Update: Sonnabend Estate/Rauschenberg’s Collage “Canyon”


Fellowappraiser Francine Proulx sent me a recent Forbes article following up on the Sonnabend estate tax issue with the Rauschenberg Canyon collage.  Click HERE and HERE for background if you have not been following the trade press about the tax status of the restricted collage.

Forbes states

The lesson is that Scenario Planning, in the face of possible reactions by the IRS, is necessary to give owners of art and collectibles options. Scenario Planning is apt for planning for artwork and collectibles because it allows the owner, and their advisers, to answer the feed-forward question “what could possibly happen?” and then take steps to avoid risks and seize opportunities. The owners, and their families, have alternative plans when the primary plan fails to cope with negative situations. (For a more in depth discussion of using Scenario Planning see “Scenario Planning Option For Clients’ Estates“. Here is a simplistic example:

1. Prior to her death, Mrs.
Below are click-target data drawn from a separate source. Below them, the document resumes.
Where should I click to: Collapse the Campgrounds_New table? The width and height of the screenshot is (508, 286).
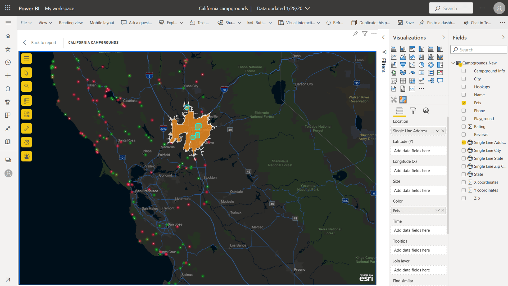(453, 63)
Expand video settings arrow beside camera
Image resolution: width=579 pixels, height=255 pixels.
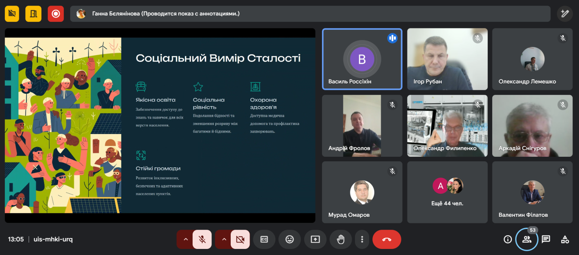pyautogui.click(x=224, y=239)
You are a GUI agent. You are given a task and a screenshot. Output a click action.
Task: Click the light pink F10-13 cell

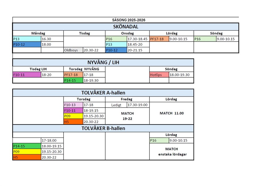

Sonnabend revises her estate planning documents so that the piece “Canyon” goes to her heirs, but if they disclaim, “Canyon” is donated to the MET. The Personal Representative is also given authority to abandon, modify or destroy “Canyon” in the settlement of the estate.

2.  The Estate applies for a valuation of “Canyon” to the art Advisory Board. The Board comes back with a decision that “Canyon” ’s fair market value is $65 Million, the family now has the following options:

a. Keep “Canyon”, and pay the taxes, because ownership of this (now very famous) artwork is worth it to them,

b. Disclaim their interest in “Canyon” in favor of the MET, and takes the full $65 Million as a charitable deduction in the estate ,

c. Have the Personal Representative go to the MET, saw the eagle off the painting, leave the eagle on the floor, and get a new appraisal for the modified artwork, or

d. Have the Personal Representative takes “Canyon” out into the front steps of the MET and burn it in protest of estate taxes, and show it as a loss incurred in the administration of the estate.

Although the last two suggestions seem outlandish, they are no more outlandish than the plan to get the IRS, and the Courts, to accept that the ownership of such a major work by a renowned artist is worthless just because you cannot sell it. Also, there is a lot of chutzpah to argue in this day and age of the 99% that that the “rich” can inherit something for free!